Le gouvernement chinois a fini, quant à lui, par montrer sa volonté de calmer les esprits : il commence à endiguer des mouvements de foules, qui pourraient ultérieurement se transformer en dénonciation de problèmes plus larges de politique intérieure. Ainsi, Xinhua, l’agence Chine nouvelle (contrôlée par le gouvernement) a appelé le 15 avril les Chinois à se concentrer sur le travail de préparation des Jeux Olympiques, suggérant donc l’arrêt des manifestations.

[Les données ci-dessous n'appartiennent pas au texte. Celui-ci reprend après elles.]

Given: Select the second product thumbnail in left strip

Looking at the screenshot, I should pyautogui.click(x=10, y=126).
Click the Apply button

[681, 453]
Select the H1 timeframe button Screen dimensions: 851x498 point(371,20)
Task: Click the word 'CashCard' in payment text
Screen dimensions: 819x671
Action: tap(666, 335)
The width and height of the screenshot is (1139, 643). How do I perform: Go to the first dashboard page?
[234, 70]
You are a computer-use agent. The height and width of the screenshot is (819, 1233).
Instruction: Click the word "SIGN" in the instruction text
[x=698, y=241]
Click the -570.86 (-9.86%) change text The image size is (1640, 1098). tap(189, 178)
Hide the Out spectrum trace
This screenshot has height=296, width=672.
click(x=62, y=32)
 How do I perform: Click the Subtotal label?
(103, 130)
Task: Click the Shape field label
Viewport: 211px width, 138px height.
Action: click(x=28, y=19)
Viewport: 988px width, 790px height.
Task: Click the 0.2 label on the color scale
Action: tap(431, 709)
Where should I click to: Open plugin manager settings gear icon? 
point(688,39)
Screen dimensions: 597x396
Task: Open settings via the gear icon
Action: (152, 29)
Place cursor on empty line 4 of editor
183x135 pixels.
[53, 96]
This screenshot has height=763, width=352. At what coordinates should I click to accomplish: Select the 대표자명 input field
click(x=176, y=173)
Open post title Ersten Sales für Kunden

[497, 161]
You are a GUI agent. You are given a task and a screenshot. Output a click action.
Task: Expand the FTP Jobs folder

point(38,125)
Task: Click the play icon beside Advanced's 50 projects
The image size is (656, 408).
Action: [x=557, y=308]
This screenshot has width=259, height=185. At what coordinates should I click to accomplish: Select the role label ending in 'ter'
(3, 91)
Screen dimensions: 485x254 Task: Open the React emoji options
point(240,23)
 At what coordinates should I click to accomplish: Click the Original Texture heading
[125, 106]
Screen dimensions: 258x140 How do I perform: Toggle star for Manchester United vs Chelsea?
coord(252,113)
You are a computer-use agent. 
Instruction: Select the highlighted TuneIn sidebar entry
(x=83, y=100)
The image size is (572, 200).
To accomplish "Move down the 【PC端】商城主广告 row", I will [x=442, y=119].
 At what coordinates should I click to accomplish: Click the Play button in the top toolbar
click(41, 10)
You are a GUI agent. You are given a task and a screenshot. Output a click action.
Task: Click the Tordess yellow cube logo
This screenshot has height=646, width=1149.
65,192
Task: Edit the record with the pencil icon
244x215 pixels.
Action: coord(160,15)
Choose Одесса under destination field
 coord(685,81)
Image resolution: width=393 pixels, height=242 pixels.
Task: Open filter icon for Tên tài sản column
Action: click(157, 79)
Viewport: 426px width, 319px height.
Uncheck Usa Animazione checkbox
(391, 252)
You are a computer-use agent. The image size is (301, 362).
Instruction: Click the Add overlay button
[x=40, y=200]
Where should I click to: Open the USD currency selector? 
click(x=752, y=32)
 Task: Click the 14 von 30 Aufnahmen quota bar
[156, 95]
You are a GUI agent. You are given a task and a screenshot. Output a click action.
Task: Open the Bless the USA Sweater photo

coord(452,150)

Celles-ci n’ont depuis pratiquement eu lieu que dans les villes de province, la police contenant les tentatives dans les grandes villes.

Dans ce contexte, l’impact économique des manifestations anti-françaises devrait s’avérer relativement marginal. Carrefour a pu observer une baisse des ventes durant la première semaine de mai (en glissement sur 1 an), mais les objectifs annuels ne semblent pas devoir être remis en cause. En effet, l’impact à court terme en nombre de visiteurs semble incontestable, mais la politique de prix peu élevés de Carrefour lui confère a priori un avantage dans la fidélisation des Chinois. Dans le contexte international de crise alimentaire, le riz de Carrefour est l’un des moins chers du marché. Cette stratégie de prix bas devrait être accentuée en conséquence de l’intensification des pressions concurrentielles sur le marché. Wal-Mart a en effet conclu dans la nuit du 6 au 7 mai une prise de participation de 35% dans le capital du Taïwanais Trust-Mart et compte en prendre le contrôle d’ici à 2010. Wal-Mart devient de fait le leader en termes de chiffre d’affaire et de nombre d’hypermarchés.

De façon plus globale, si l’image de la France et par extension celle de sa « figure de proue » en Chine se sont un peu ternies, les résultats financiers de 2008 des grandes entreprises présentes sur place ne devraient pas être affectés. Le dramatique séisme du 12 mai au Sichuan a en outre recentré l’attention populaire sur des préoccupations intérieures.